UPDATE: Big Ten officially pulls plug on fall football amid COVID-19 concerns

Ohio State beat Wisconsin, 34-21 in the Big Ten Football Championship on Saturday, Dec. 7 at Lucas Oil Stadium. (IBJ photo/Mickey Shuey)

The Big Ten Conference won’t be playing football and other sports this fall because of concerns about COVID-19, officials announced Tuesday, ending two days of speculation.

The official announcement comes two days after various media reports emerged that said the conference had decided to call off  the fall sports season. Indiana University and Purdue University are Big Ten members.

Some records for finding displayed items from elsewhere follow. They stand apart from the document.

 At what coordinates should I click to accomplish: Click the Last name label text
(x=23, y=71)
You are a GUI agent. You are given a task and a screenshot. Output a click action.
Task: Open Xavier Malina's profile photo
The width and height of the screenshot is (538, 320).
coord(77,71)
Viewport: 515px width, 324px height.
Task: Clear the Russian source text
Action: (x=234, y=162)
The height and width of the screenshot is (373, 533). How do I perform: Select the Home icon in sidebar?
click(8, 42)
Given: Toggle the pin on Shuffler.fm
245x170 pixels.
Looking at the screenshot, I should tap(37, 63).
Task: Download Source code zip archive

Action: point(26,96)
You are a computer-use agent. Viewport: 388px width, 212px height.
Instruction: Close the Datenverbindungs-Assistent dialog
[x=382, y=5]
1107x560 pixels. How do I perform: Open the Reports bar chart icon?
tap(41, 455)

The decision comes six day after the conference, which includes historic powerhouse programs such as Ohio State University, Michigan, Nebraska and Penn State, released a revised conference-only football schedule that it hoped would help it navigate a fall season amid the pandemic.

The fall sports in the decision are men’s and women’s cross country, field hockey, football, men’s and women’s soccer, and women’s volleyball.

The conference said it would continue to evaluate a number of options regarding the sports, including the possibility of competition in the spring. Decisions regarding winter and spring sports will also continue to be evaluated.

The conference said Tuesday that it relied on the medical advice and counsel of the Big Ten Task Force for Emerging Infectious Diseases and the Big Ten Sports Medicine Committee.

“Our primary responsibility is to make the best possible decisions in the interest of our students, faculty and staff,” said Northwestern University President Morton Schapiro, chairman of the Big Ten Council of Presidents/Chancellors, in a written statement.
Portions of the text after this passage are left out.